Task input ->
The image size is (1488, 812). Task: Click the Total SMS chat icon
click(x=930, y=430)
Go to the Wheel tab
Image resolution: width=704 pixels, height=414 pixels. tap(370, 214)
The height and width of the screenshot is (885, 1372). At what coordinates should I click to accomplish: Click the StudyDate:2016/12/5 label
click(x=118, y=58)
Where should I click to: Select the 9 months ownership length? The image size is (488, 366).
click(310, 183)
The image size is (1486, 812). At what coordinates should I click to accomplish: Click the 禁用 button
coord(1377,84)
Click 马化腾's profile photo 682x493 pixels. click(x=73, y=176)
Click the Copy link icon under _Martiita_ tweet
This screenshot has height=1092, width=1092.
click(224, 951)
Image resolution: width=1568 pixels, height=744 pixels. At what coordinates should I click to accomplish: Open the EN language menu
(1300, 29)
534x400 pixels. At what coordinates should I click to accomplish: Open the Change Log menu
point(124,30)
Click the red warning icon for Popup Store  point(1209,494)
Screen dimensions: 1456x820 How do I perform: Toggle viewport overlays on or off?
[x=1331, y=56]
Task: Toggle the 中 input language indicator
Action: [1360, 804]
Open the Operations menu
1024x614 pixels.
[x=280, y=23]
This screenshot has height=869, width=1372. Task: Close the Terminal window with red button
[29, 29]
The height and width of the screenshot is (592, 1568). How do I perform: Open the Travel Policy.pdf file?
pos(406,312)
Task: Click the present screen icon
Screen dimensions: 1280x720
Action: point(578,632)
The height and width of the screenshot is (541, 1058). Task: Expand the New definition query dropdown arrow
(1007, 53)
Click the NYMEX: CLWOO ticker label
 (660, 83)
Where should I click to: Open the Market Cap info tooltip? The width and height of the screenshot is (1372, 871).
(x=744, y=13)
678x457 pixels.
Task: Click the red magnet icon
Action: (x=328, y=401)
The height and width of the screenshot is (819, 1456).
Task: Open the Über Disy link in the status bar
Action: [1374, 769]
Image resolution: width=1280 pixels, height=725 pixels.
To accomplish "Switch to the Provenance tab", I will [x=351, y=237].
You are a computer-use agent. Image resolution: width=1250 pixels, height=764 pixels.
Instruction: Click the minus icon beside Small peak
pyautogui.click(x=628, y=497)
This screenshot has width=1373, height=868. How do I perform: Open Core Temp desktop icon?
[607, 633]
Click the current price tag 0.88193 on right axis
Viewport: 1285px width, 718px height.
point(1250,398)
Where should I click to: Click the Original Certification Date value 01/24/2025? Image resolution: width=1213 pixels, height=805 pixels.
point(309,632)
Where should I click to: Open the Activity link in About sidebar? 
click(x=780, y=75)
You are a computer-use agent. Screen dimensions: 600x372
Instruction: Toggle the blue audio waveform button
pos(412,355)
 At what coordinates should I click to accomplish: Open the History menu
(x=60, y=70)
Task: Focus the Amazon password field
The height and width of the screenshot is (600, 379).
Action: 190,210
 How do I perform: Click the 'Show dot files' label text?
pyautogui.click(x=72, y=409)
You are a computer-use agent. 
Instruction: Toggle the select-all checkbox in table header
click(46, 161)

Exercise description ->
Convert the records above into a Markdown table with the columns Row and Record line. Put each line in its own numbered row and leave out any blank lines.

Output of the task ->
| Row | Record line |
|---|---|
| 1 | The image size is (1488, 812). Task: Click the Total SMS chat icon |
| 2 | click(x=930, y=430) |
| 3 | Go to the Wheel tab |
| 4 | Image resolution: width=704 pixels, height=414 pixels. tap(370, 214) |
| 5 | The height and width of the screenshot is (885, 1372). At what coordinates should I click to accomplish: Click the StudyDate:2016/12/5 label |
| 6 | click(x=118, y=58) |
| 7 | Where should I click to: Select the 9 months ownership length? The image size is (488, 366). |
| 8 | click(310, 183) |
| 9 | The image size is (1486, 812). At what coordinates should I click to accomplish: Click the 禁用 button |
| 10 | coord(1377,84) |
| 11 | Click 马化腾's profile photo 682x493 pixels. click(x=73, y=176) |
| 12 | Click the Copy link icon under _Martiita_ tweet |
| 13 | This screenshot has height=1092, width=1092. |
| 14 | click(224, 951) |
| 15 | Image resolution: width=1568 pixels, height=744 pixels. At what coordinates should I click to accomplish: Open the EN language menu |
| 16 | (1300, 29) |
| 17 | 534x400 pixels. At what coordinates should I click to accomplish: Open the Change Log menu |
| 18 | point(124,30) |
| 19 | Click the red warning icon for Popup Store  point(1209,494) |
| 20 | Screen dimensions: 1456x820 How do I perform: Toggle viewport overlays on or off? |
| 21 | [x=1331, y=56] |
| 22 | Task: Toggle the 中 input language indicator |
| 23 | Action: [1360, 804] |
| 24 | Open the Operations menu |
| 25 | 1024x614 pixels. |
| 26 | [x=280, y=23] |
| 27 | This screenshot has height=869, width=1372. Task: Close the Terminal window with red button |
| 28 | [29, 29] |
| 29 | The height and width of the screenshot is (592, 1568). How do I perform: Open the Travel Policy.pdf file? |
| 30 | pos(406,312) |
| 31 | Task: Click the present screen icon |
| 32 | Screen dimensions: 1280x720 |
| 33 | Action: point(578,632) |
| 34 | The height and width of the screenshot is (541, 1058). Task: Expand the New definition query dropdown arrow |
| 35 | (1007, 53) |
| 36 | Click the NYMEX: CLWOO ticker label |
| 37 |  (660, 83) |
| 38 | Where should I click to: Open the Market Cap info tooltip? The width and height of the screenshot is (1372, 871). |
| 39 | (x=744, y=13) |
| 40 | 678x457 pixels. |
| 41 | Task: Click the red magnet icon |
| 42 | Action: (x=328, y=401) |
| 43 | The height and width of the screenshot is (819, 1456). |
| 44 | Task: Open the Über Disy link in the status bar |
| 45 | Action: [1374, 769] |
| 46 | Image resolution: width=1280 pixels, height=725 pixels. |
| 47 | To accomplish "Switch to the Provenance tab", I will [x=351, y=237]. |
| 48 | You are a computer-use agent. Image resolution: width=1250 pixels, height=764 pixels. |
| 49 | Instruction: Click the minus icon beside Small peak |
| 50 | pyautogui.click(x=628, y=497) |
| 51 | This screenshot has width=1373, height=868. How do I perform: Open Core Temp desktop icon? |
| 52 | [607, 633] |
| 53 | Click the current price tag 0.88193 on right axis |
| 54 | Viewport: 1285px width, 718px height. |
| 55 | point(1250,398) |
| 56 | Where should I click to: Click the Original Certification Date value 01/24/2025? Image resolution: width=1213 pixels, height=805 pixels. |
| 57 | point(309,632) |
| 58 | Where should I click to: Open the Activity link in About sidebar?  |
| 59 | click(x=780, y=75) |
| 60 | You are a computer-use agent. Screen dimensions: 600x372 |
| 61 | Instruction: Toggle the blue audio waveform button |
| 62 | pos(412,355) |
| 63 |  At what coordinates should I click to accomplish: Open the History menu |
| 64 | (x=60, y=70) |
| 65 | Task: Focus the Amazon password field |
| 66 | The height and width of the screenshot is (600, 379). |
| 67 | Action: 190,210 |
| 68 |  How do I perform: Click the 'Show dot files' label text? |
| 69 | pyautogui.click(x=72, y=409) |
| 70 | You are a computer-use agent.  |
| 71 | Instruction: Toggle the select-all checkbox in table header |
| 72 | click(46, 161) |